Rest is unknown to thee!
Thou findest it only
When thou swallowest the dust of the grave….
Bitter, bitter is this rest!
Sleep, ye dead…. But weep, ye living!
These verses were composed by a certain Górmitch-Gormítzky, a roving poetaster, whom Alexyéi Sergyéitch had harboured in his house because he seemed to him a delicate and even subtle man; he wore shoes with knots of ribbon, pronounced his o's broadly, and, raising his eyes to heaven, he sighed frequently. In addition to all these merits, Górmitch-Gormítzky spoke French passably well, for he had been educated in a Jesuit college, while Alexyéi Sergyéitch only "understood" it. But having once drunk himself dead-drunk in a dram-shop, this same subtle Gormítzky displayed outrageous violence. He thrashed "to flinders" Alexyéi Sergyéitch's valet, the cook, two laundresses who happened along, and even an independent carpenter, and smashed several panes in the windows, yelling lustily the while: "Here now, I'll just show these Russian sluggards, these unlicked katzápy!"[37]—And what strength that puny little man displayed! Eight men could hardly control him! For this turbulence Alexyéi Sergyéitch gave orders that the rhymster should be flung out of the house, after he had preliminarily been rolled in the snow (it happened in the winter), to sober him.

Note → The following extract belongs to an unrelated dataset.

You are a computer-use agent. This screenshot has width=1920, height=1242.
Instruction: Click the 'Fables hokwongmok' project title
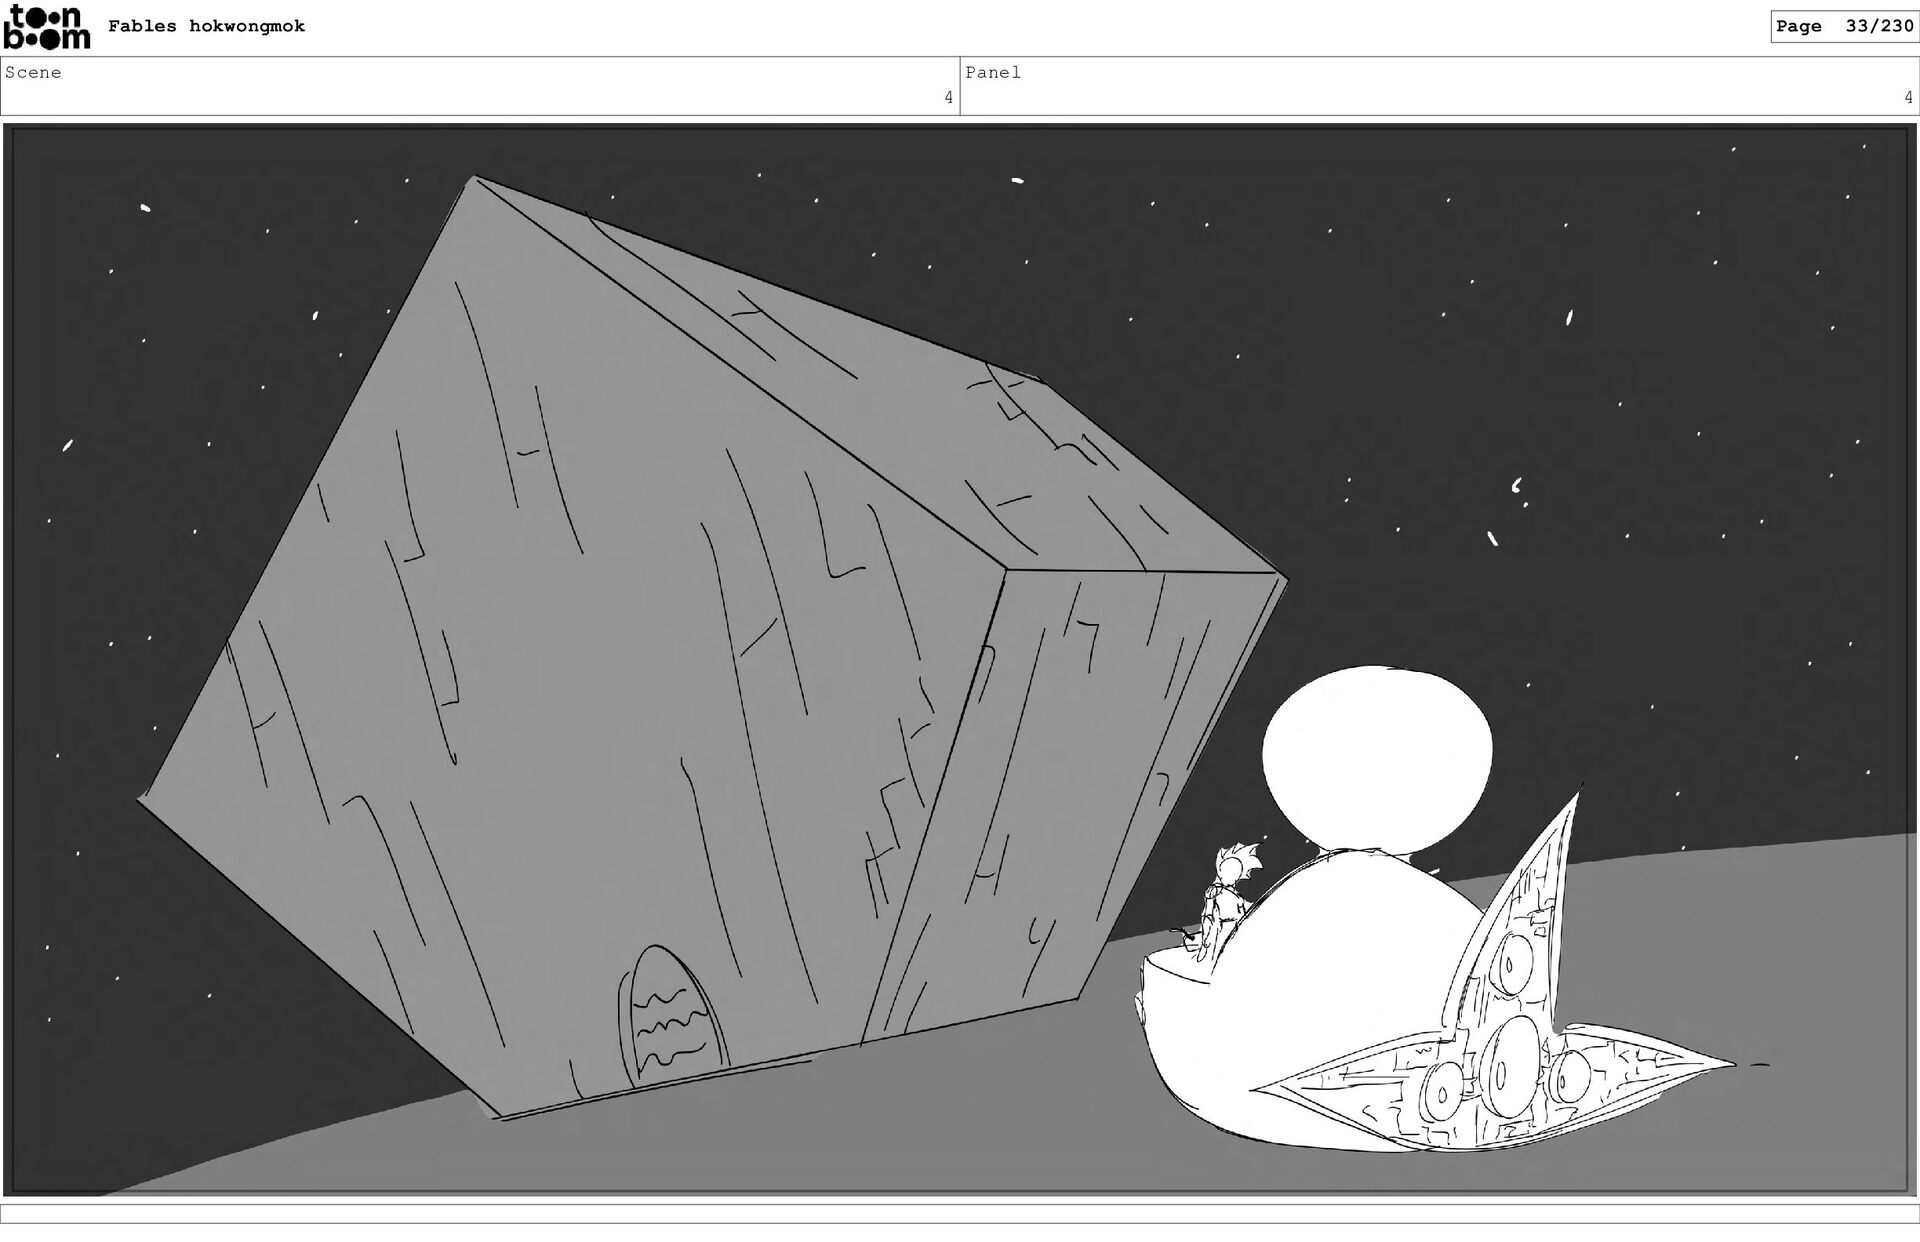pyautogui.click(x=206, y=27)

"Yes," Alexyéi Sergyéitch was wont to say, "my day is over; the horse is worn out. I used to keep poets at my expense, and I used to buy pictures and books from the Jews—and my geese were quite as good as those of Mukhán, and I had genuine slate-coloured tumbler-pigeons…. I was an amateur of all sorts of things! Except that I never was a dog-fancier, because of the drunkenness and the clownishness! I was mettlesome, untamable! God forbid that a Telyégin should be anything but first-class in everything! And I had a splendid horse-breeding establishment…. And those horses came … whence, thinkest thou, my little sir?—From those very renowned studs of the Tzar Iván Alexyéitch, the brother of Peter the Great…. I'm telling you the truth! All stallions, dark brown in colour, with manes to their knees, tails to their hoofs…. Lions! Vanity of vanities, all is vanity! But what's the use of regretting it? Every man has his limit fixed for him.—You cannot fly higher than heaven, nor live in the water, nor escape from the earth…. Let us live on a while longer, at any rate!"
And again the old man smiled and took a pinch of his Spanish tobacco.
His peasants loved him. Their master was kind, according to them, and not a heart-breaker.—Only, they also repeated that he was a worn-out steed. Formerly Alexyéi Sergyéitch had gone into everything himself: he had ridden out into the fields, and to the flour-mill, and to the oil-mill and the storehouses, and looked in to the peasants' cottages; every one was familiar with his racing-drozhky,[38] upholstered in crimson plush and drawn by a well-grown horse with a broad blaze extending clear across its forehead, named "Lantern"—from that same famous breeding establishment. Alexyéi Sergyéitch drove him himself with the ends of the reins wound round his fists. But when his seventieth birthday came the old man gave up everything, and entrusted the management of his estate to the peasant bailiff Antíp, of whom he secretly stood in awe and called Micromegas (memories of Voltaire!), or simply "robber."
"Well, robber, hast thou gathered a big lot of stolen goods?" he would say, looking the robber straight in the eye.